Penicillium chrysogenum Pex14/17p – a novel component of the peroxisomal membrane that is important for penicillin production

By genome analysis, we previously identified Pex14/17p as a putative novel peroxin of Penicillium chrysogenum . Here, we show that Pex14/17p is a component of the peroxisomal membrane that is essential for efficient peroxisomal targeting signal 1 and peroxisomal targeting signal 2 matrix protein import, implying that the protein is indeed a genuine peroxin. Additionally, a PEX14/17 deletion strain is affected in conidiospore formation. Pex14/17p has properties of both Pex14p and Pex17p, in that the N‐terminus of this protein is similar to the highly conserved Pex5p‐binding region present in the N‐termini of Pex14p proteins, whereas its C‐terminus shows weak similarity to yeast Pex17p proteins.

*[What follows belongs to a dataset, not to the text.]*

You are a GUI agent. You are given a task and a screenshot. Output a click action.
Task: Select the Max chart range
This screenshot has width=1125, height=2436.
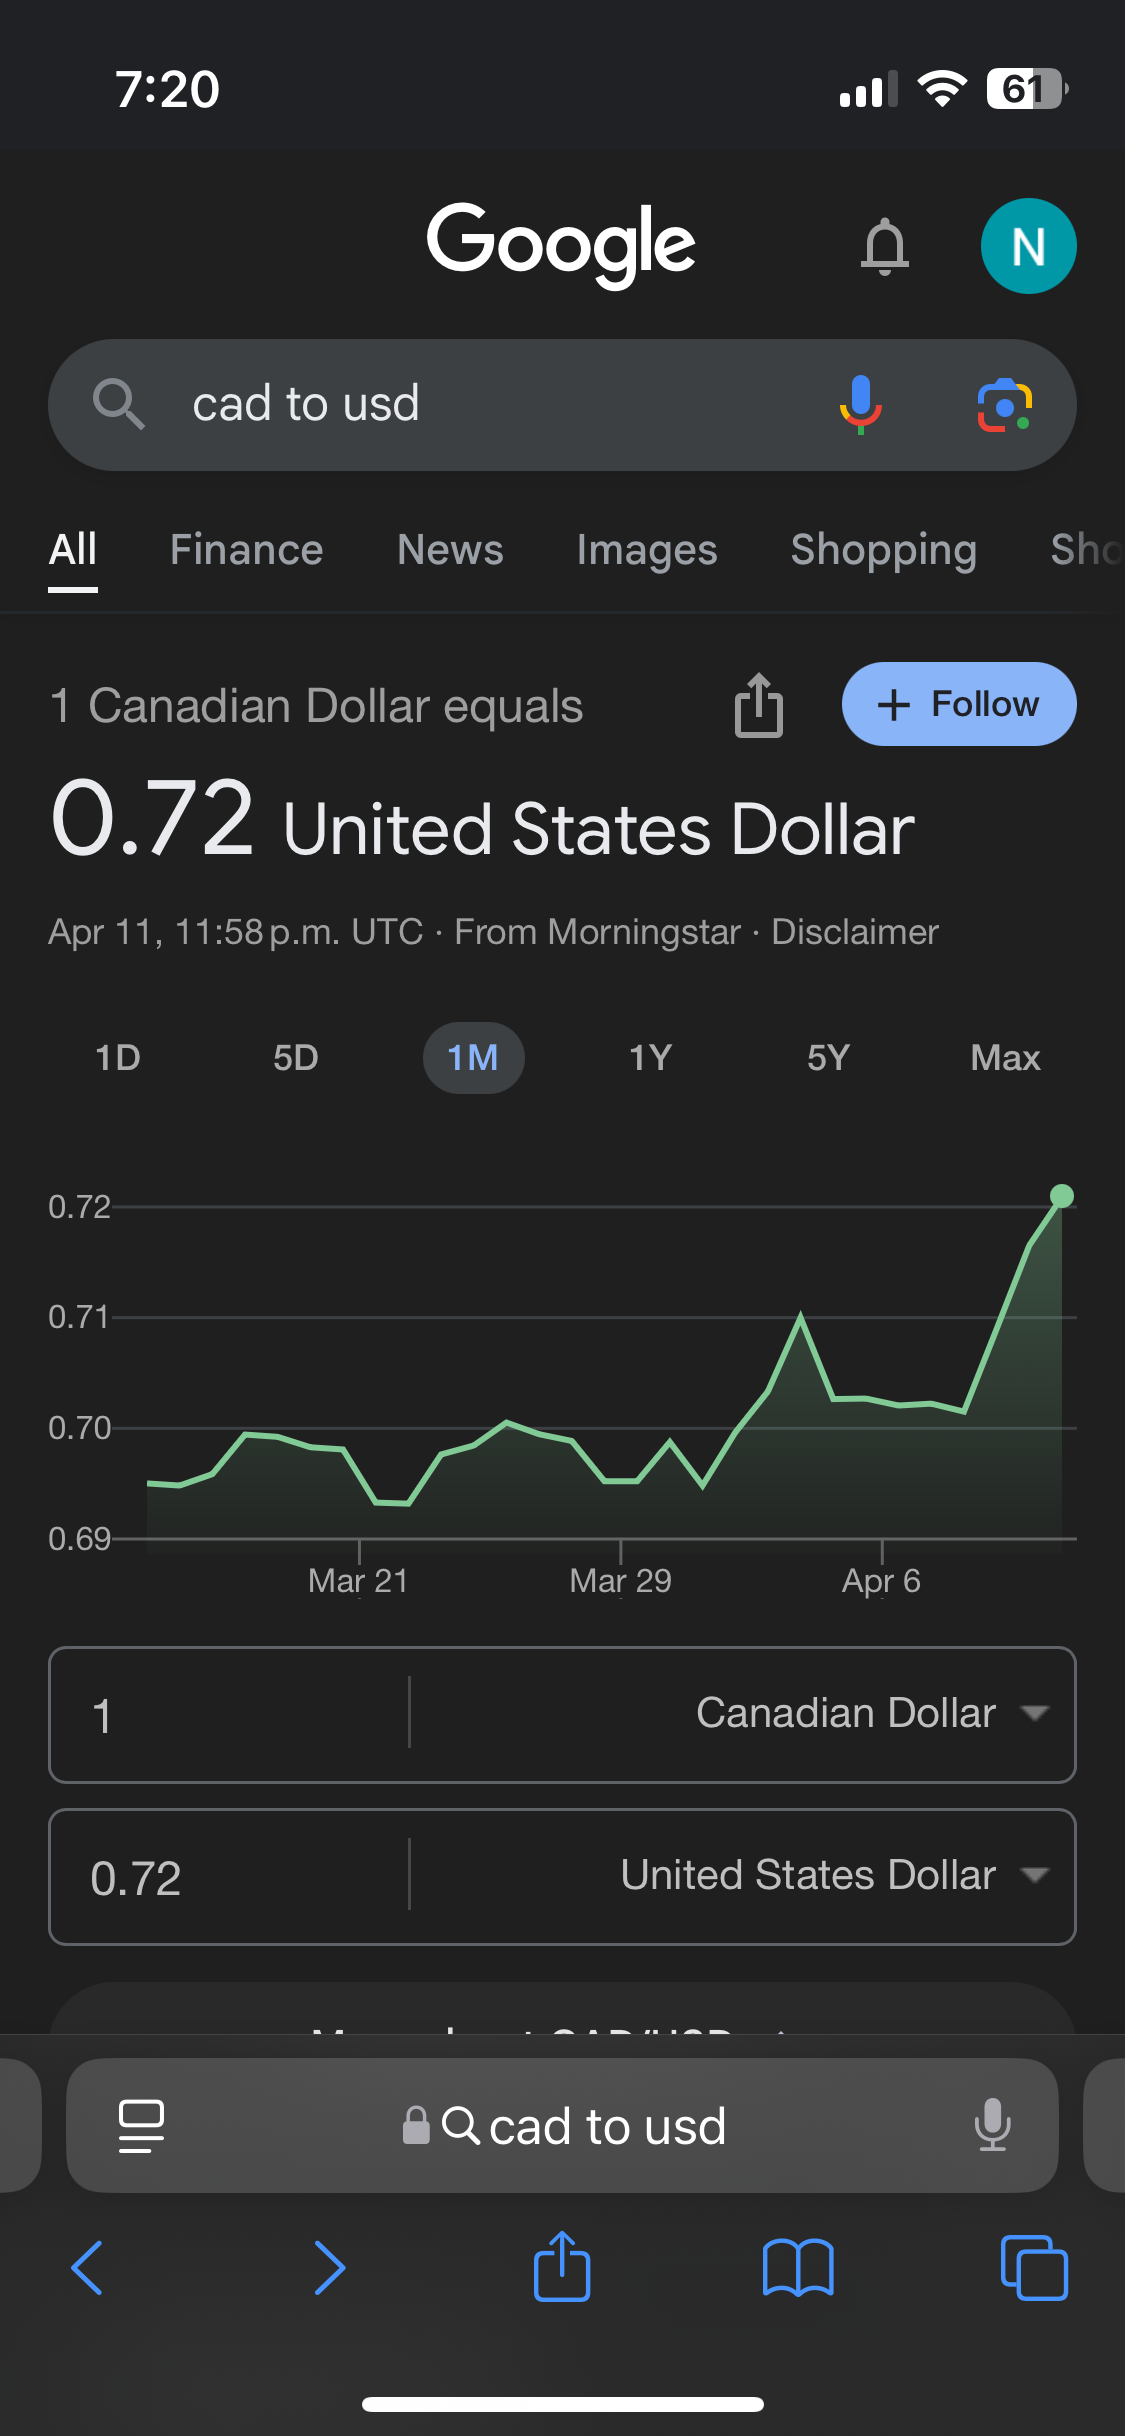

We have identified a novel motif in both Pex17p and Pex14/17p that is absent in Pex14p. We show that an N‐terminally truncated, but not a C‐terminally truncated, Pex14/17p is able to complement both the matrix protein import and sporulation defects of a Δ pex14/17 strain, implying that it is the Pex17p‐related portion of the protein that is crucial for its function as a peroxin. Possibly, this compensates for the fact that P. chrysogenum lacks an authenthic Pex17p. We also show that, in P. chrysogenum , Pex14/17p plays a role in making the penicillin biosynthesis process more efficient.